La parola spezie suggerisce subito un’immagine di colori e profumi che rimandano a qualcosa di esotico. Ma con questa parola si indicano varie sostanze vegetali comunemente usate come aroma o condimento, ma utilizzate in passato anche per le loro proprietà farmacologiche. Fanno parte delle spezie cose per noi molto comuni come il peperoncino o lo zafferano, ma sono spezie anche il cumino, il garam masala o la curcuma, la liquirizia, l’anice, o l’aglio. Insomma sotto la generica categoria spezie rientra una vasta varietà che spazia dai semi ai bulbi a piante erbacee o anche fiori. Sin dall’antichità le spezie hanno riscosso un enorme successo e caratterizzato l’economia di molte culture. In Egitto le spezie venivano utilizzate per tenere in salute gli schiavi impiegati nella costruzione delle piramidi. Dal medioevo in poi le spezie hanno motivato l’armamento di bastimenti navali incaricati di rifornirsi di queste amenità nei luoghi più reconditi del mondo, e si parla di spezie persino nella Bibbia. Ma cosa succede se mangi le spezie per abbassare la glicemia?

Spezie, proprietà generiche

Molte sostanze attive contenute nelle spezie hanno vere e proprie proprietà farmacologiche.  Una di queste è rappresentata dai chiodi di garofano, che hanno la capacità di contrastare la glicemia alta. I chiodi di garofano sono caratterizzati, oltre che dal particolare aroma, da alcuni composti in grado di abbassare la glicemia in maniera del tutto simile all’insulina. Il loro potere aumenta in abbinamento con un’altra spezia: la cannella.

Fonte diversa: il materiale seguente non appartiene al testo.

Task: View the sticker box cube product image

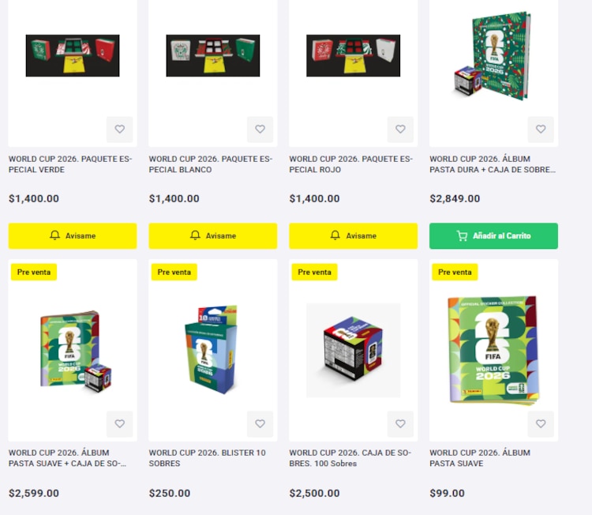Action: 354,350
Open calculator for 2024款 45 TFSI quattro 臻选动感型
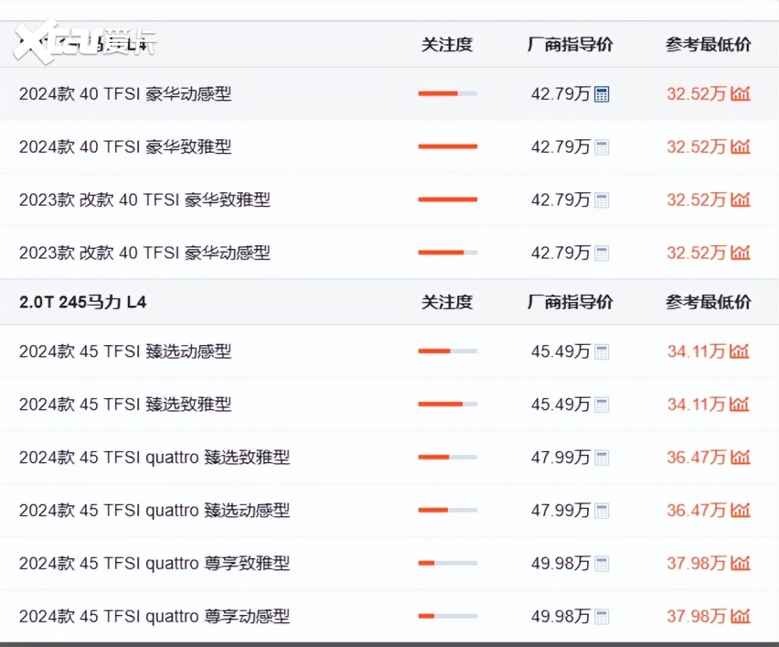Image resolution: width=779 pixels, height=647 pixels. tap(601, 511)
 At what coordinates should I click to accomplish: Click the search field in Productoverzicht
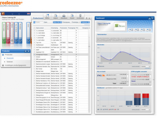(x=39, y=22)
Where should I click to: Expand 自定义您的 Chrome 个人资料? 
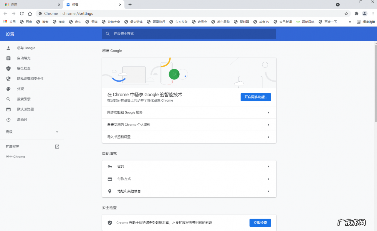[189, 125]
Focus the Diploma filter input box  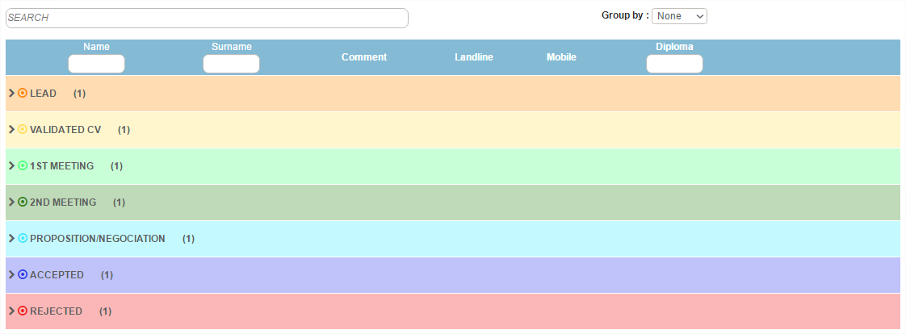click(x=674, y=65)
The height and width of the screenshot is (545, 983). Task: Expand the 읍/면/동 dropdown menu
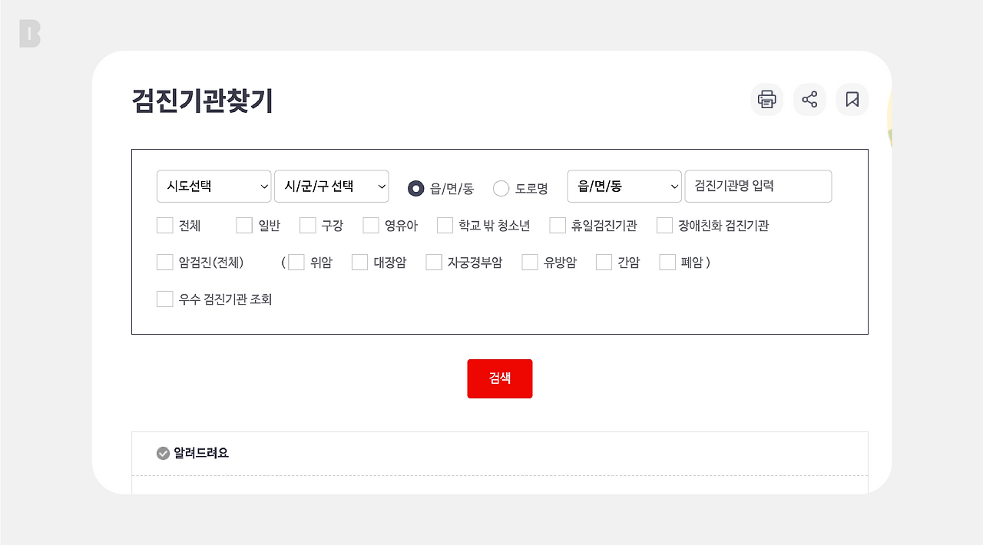pyautogui.click(x=624, y=186)
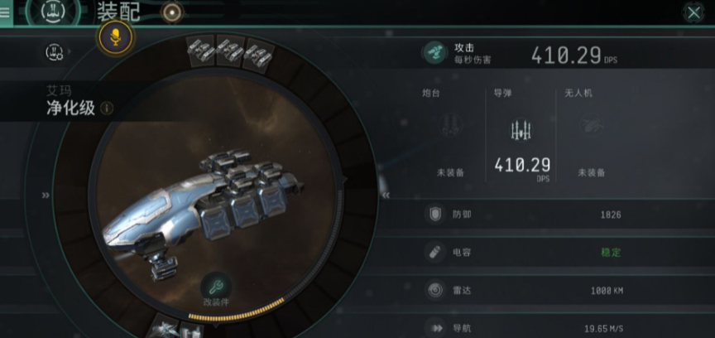Expand the 电容 capacitor row
This screenshot has height=338, width=715.
(546, 252)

Il trucco della nonna prevede di utilizzare cannella in polvere nella misura di ½ cucchiaino al giorno insieme ai chiodi di garofano. Nel sugo questo composto non è per nulla fastidioso, e anzi, esalta il sapore del condimento.

Ulteriori proprietà delle spezie

Sempre i chiodi di garofano hanno la capacità di velocizzare e stimolare il metabolismo, favorendo la digestione. Hanno proprietà carminative e per questo sono protagonisti di infusi capaci di ridurre il gonfiore addominale. Stimolano il senso di sazietà aiutandoci a ridurre l’introito di cibo, soprattutto dovuto a fame nervosa. Stranamente i chiodi di garofano sono calorici: ben 274 calorie ogni 100 gr di prodotto. Per fortuna ne bastano tre per aromatizzare egregiamente qualsiasi piatto. Una curiosità: nel famoso capolavoro di Agatha Christie, “Assassino sull’Orient Express”, uno dei protagonisti afferma di aver utilizzato i chiodi di garofano per sedare un mal di denti, ed è in effetti uno degli impieghi per cui questa spezia era nota nell’antichità.